> **YOUR INSTRUCTIONS**
An exact copy of every entry is the required answer.

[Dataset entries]

━━━━━━

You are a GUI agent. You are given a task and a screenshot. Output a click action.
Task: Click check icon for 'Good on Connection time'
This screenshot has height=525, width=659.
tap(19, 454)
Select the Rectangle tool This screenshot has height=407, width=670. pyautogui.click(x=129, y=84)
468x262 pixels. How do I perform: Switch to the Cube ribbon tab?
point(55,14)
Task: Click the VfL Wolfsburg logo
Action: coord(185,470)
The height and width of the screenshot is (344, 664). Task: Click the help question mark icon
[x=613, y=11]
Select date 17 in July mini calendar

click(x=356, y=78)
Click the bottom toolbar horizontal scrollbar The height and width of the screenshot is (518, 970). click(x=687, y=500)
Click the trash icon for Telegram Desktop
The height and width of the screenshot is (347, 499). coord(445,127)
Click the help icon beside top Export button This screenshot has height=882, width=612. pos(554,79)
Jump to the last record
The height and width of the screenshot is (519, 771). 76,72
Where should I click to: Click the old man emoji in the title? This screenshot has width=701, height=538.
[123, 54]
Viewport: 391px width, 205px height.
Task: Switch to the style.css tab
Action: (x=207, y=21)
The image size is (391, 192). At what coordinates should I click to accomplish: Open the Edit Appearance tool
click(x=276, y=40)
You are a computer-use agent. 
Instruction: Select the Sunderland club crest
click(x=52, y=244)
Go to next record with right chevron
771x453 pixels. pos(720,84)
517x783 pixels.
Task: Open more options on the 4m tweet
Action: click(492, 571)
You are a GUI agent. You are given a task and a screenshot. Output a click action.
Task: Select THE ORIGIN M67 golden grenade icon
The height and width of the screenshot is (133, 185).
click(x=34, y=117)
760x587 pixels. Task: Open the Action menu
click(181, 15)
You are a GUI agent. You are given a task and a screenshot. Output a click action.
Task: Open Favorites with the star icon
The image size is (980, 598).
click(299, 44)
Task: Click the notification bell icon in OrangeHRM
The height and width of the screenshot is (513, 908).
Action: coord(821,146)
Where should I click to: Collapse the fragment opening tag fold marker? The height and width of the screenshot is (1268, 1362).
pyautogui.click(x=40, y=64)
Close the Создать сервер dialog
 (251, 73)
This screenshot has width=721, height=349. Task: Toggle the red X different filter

━━━━━━

> **YOUR SOLUTION**
You are a GUI agent. You are given a task and a screenshot. Output a click action.
Task: Click check icon for 'Good on Connection time'
This screenshot has height=525, width=659.
tap(19, 454)
Select the Rectangle tool This screenshot has height=407, width=670. pyautogui.click(x=129, y=84)
468x262 pixels. How do I perform: Switch to the Cube ribbon tab?
point(55,14)
Task: Click the VfL Wolfsburg logo
Action: coord(185,470)
The height and width of the screenshot is (344, 664). Task: Click the help question mark icon
[x=613, y=11]
Select date 17 in July mini calendar

click(x=356, y=78)
Click the bottom toolbar horizontal scrollbar The height and width of the screenshot is (518, 970). click(x=687, y=500)
Click the trash icon for Telegram Desktop
The height and width of the screenshot is (347, 499). coord(445,127)
Click the help icon beside top Export button This screenshot has height=882, width=612. pos(554,79)
Jump to the last record
The height and width of the screenshot is (519, 771). 76,72
Where should I click to: Click the old man emoji in the title? This screenshot has width=701, height=538.
[123, 54]
Viewport: 391px width, 205px height.
Task: Switch to the style.css tab
Action: (x=207, y=21)
The image size is (391, 192). At what coordinates should I click to accomplish: Open the Edit Appearance tool
click(x=276, y=40)
You are a computer-use agent. 
Instruction: Select the Sunderland club crest
click(x=52, y=244)
Go to next record with right chevron
771x453 pixels. pos(720,84)
517x783 pixels.
Task: Open more options on the 4m tweet
Action: click(492, 571)
You are a GUI agent. You are given a task and a screenshot. Output a click action.
Task: Select THE ORIGIN M67 golden grenade icon
The height and width of the screenshot is (133, 185).
click(x=34, y=117)
760x587 pixels. Task: Open the Action menu
click(181, 15)
You are a GUI agent. You are given a task and a screenshot. Output a click action.
Task: Open Favorites with the star icon
The image size is (980, 598).
click(299, 44)
Task: Click the notification bell icon in OrangeHRM
The height and width of the screenshot is (513, 908).
Action: coord(821,146)
Where should I click to: Collapse the fragment opening tag fold marker? The height and width of the screenshot is (1268, 1362).
pyautogui.click(x=40, y=64)
Close the Создать сервер dialog
 (251, 73)
This screenshot has width=721, height=349. Task: Toggle the red X different filter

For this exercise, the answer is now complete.